● WHAT TO PRODUCE
Convert the part of the data that opens with the line containing "This screenshot has width=715, height=1588." and closes with the line containing "tap(51, 418)" into a JSON list of strings, one string per line, leaving out blank lines.

(Data excerpted from a collection)
------------------------------------------------------------

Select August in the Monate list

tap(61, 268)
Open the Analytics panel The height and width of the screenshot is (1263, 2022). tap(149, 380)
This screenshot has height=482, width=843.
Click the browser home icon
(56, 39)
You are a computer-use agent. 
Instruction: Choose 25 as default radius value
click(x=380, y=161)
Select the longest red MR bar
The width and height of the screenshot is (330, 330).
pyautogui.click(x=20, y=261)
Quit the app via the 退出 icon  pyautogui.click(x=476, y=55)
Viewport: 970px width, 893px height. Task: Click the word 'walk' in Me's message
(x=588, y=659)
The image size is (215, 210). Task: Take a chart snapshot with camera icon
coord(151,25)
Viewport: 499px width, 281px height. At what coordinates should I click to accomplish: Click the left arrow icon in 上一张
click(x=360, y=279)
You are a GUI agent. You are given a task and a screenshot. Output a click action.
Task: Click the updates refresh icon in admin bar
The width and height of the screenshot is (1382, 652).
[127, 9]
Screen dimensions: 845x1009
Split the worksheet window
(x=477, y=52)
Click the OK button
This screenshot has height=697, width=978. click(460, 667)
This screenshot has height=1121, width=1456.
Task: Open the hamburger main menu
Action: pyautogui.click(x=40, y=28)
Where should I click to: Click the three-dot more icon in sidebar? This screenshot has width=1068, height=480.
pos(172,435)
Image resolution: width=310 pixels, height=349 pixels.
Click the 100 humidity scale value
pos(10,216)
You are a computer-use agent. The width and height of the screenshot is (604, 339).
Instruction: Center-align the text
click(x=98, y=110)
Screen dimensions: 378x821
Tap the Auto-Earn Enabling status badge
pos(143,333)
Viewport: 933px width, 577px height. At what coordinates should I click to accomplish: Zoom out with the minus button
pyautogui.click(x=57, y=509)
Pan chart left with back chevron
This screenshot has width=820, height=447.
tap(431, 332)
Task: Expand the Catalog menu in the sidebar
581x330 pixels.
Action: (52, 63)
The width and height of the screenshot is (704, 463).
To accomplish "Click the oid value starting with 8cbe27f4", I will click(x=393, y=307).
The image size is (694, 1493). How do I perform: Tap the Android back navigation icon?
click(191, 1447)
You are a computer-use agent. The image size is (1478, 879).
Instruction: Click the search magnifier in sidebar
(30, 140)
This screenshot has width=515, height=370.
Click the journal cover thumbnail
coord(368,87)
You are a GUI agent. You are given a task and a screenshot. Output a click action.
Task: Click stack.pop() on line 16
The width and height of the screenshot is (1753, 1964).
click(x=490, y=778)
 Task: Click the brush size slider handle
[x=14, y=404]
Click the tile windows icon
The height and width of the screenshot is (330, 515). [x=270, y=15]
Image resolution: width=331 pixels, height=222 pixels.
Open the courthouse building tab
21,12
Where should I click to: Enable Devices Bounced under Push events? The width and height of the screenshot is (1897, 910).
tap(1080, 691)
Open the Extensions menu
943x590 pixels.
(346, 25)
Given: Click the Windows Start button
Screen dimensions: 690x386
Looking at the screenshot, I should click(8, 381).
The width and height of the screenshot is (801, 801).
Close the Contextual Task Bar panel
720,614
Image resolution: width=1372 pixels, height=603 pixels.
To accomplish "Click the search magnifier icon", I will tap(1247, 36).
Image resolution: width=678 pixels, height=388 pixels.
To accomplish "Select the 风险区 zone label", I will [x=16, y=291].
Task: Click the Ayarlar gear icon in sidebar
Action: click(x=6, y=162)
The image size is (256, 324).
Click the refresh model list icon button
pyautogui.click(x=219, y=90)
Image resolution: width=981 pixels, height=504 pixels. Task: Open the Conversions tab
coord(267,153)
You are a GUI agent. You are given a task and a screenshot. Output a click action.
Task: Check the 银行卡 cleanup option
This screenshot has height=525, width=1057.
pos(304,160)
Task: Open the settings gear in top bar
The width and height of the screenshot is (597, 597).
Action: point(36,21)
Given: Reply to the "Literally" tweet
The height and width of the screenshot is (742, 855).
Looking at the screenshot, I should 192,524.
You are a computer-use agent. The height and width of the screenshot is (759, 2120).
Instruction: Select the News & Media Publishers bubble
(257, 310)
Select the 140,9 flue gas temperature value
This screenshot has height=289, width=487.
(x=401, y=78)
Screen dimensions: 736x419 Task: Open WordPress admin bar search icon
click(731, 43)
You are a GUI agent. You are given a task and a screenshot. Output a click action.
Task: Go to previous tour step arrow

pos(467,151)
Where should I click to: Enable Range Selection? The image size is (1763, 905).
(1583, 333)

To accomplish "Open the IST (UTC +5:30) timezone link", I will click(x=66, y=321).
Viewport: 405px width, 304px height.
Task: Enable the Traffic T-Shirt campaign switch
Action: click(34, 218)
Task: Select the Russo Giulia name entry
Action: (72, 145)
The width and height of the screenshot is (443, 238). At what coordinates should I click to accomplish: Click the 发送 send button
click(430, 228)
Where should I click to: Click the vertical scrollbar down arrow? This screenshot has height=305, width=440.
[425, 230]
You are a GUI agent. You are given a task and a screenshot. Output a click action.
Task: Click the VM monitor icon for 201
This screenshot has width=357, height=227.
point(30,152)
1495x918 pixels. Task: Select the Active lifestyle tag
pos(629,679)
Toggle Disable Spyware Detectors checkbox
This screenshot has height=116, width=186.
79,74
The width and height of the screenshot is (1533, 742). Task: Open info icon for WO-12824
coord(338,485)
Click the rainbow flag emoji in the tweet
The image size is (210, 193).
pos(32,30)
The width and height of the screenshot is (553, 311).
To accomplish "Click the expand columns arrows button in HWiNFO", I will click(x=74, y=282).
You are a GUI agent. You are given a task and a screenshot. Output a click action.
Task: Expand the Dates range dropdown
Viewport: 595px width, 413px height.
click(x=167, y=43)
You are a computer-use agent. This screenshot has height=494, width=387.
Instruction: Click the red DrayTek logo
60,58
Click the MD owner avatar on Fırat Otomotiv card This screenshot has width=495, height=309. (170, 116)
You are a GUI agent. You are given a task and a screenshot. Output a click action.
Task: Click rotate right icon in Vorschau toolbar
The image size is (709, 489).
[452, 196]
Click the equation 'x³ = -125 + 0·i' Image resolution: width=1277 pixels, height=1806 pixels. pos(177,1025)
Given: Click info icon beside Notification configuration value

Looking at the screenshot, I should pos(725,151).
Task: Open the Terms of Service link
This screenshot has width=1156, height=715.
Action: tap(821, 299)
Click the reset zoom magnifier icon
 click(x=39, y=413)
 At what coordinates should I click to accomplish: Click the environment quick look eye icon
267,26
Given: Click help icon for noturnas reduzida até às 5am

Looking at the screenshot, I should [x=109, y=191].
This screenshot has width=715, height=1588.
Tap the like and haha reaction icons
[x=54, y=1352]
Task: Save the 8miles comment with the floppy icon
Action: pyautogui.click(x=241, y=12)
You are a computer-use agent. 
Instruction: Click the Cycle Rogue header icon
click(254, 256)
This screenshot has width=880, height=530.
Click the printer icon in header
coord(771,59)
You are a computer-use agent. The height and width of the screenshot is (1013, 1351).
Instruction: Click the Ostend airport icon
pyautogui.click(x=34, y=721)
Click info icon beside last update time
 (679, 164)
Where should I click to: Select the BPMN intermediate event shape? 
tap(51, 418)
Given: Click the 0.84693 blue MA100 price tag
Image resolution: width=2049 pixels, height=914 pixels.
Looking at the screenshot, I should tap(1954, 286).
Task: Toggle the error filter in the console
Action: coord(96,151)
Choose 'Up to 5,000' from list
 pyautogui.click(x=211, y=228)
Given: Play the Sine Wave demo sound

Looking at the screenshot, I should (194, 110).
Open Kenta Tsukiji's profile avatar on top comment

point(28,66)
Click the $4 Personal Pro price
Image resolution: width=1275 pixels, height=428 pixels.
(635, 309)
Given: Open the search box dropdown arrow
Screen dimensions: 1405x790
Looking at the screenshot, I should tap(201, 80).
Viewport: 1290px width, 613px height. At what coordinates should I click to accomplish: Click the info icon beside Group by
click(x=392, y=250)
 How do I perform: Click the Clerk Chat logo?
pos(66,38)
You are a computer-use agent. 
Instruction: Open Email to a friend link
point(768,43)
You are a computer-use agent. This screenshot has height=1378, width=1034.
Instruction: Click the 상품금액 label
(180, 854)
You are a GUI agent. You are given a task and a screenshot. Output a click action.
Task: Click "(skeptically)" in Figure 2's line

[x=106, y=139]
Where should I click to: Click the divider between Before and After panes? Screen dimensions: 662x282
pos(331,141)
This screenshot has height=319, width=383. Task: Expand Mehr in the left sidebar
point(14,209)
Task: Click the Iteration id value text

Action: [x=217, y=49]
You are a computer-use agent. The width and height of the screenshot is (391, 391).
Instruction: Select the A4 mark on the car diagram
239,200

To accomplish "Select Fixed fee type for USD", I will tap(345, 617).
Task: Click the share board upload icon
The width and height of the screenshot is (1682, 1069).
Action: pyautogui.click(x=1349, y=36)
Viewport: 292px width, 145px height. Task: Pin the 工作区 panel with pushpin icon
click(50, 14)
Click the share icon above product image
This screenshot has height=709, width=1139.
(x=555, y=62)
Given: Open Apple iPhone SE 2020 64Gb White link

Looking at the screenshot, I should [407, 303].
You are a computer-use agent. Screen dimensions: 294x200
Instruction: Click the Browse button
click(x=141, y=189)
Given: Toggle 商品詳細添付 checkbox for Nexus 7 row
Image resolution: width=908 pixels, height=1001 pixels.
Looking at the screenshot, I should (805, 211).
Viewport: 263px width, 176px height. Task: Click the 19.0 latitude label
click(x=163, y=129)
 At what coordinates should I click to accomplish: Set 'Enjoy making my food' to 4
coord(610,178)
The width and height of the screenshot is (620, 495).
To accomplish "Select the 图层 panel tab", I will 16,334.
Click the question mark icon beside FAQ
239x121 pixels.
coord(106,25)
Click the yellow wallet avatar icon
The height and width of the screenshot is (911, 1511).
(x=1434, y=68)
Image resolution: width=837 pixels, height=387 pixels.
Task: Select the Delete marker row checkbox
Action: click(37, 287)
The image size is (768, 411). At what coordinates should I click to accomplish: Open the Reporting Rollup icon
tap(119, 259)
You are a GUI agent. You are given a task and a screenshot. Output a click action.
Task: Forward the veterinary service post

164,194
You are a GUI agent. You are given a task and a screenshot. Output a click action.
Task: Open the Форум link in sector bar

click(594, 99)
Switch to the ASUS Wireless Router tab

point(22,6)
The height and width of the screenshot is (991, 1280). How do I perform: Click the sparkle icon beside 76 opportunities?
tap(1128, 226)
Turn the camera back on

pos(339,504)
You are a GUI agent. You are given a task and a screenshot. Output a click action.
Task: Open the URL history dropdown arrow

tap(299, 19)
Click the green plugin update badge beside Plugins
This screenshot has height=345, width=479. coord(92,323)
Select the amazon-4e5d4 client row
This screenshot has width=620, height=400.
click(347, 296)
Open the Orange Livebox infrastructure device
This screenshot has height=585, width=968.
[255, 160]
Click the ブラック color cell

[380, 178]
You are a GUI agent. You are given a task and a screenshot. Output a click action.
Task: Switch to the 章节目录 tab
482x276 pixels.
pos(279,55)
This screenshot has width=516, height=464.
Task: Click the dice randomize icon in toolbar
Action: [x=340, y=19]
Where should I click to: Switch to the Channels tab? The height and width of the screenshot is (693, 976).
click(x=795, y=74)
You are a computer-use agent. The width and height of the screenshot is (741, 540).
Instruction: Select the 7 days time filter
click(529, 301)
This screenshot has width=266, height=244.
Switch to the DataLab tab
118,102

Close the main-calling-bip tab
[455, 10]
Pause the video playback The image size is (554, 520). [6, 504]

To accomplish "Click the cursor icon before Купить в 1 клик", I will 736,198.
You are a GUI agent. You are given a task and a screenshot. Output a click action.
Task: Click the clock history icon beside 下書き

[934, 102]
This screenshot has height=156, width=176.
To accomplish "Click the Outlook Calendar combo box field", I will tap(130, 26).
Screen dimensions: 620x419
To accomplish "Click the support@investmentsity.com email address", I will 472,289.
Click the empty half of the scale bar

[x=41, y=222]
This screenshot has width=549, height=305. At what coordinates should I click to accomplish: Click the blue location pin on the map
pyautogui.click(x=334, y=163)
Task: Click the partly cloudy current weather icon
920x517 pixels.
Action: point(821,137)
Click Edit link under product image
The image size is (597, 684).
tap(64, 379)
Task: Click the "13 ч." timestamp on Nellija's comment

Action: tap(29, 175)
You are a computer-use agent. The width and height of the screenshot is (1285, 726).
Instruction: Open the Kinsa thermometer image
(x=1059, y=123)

------------------------------------------------------------

● RESPONSE TO THIS EXERCISE
[
  "This screenshot has width=715, height=1588.",
  "Tap the like and haha reaction icons",
  "[x=54, y=1352]",
  "Task: Save the 8miles comment with the floppy icon",
  "Action: pyautogui.click(x=241, y=12)",
  "You are a computer-use agent. ",
  "Instruction: Click the Cycle Rogue header icon",
  "click(254, 256)",
  "This screenshot has width=880, height=530.",
  "Click the printer icon in header",
  "coord(771,59)",
  "You are a computer-use agent. The height and width of the screenshot is (1013, 1351).",
  "Instruction: Click the Ostend airport icon",
  "pyautogui.click(x=34, y=721)",
  "Click info icon beside last update time",
  " (679, 164)",
  "Where should I click to: Select the BPMN intermediate event shape? ",
  "tap(51, 418)"
]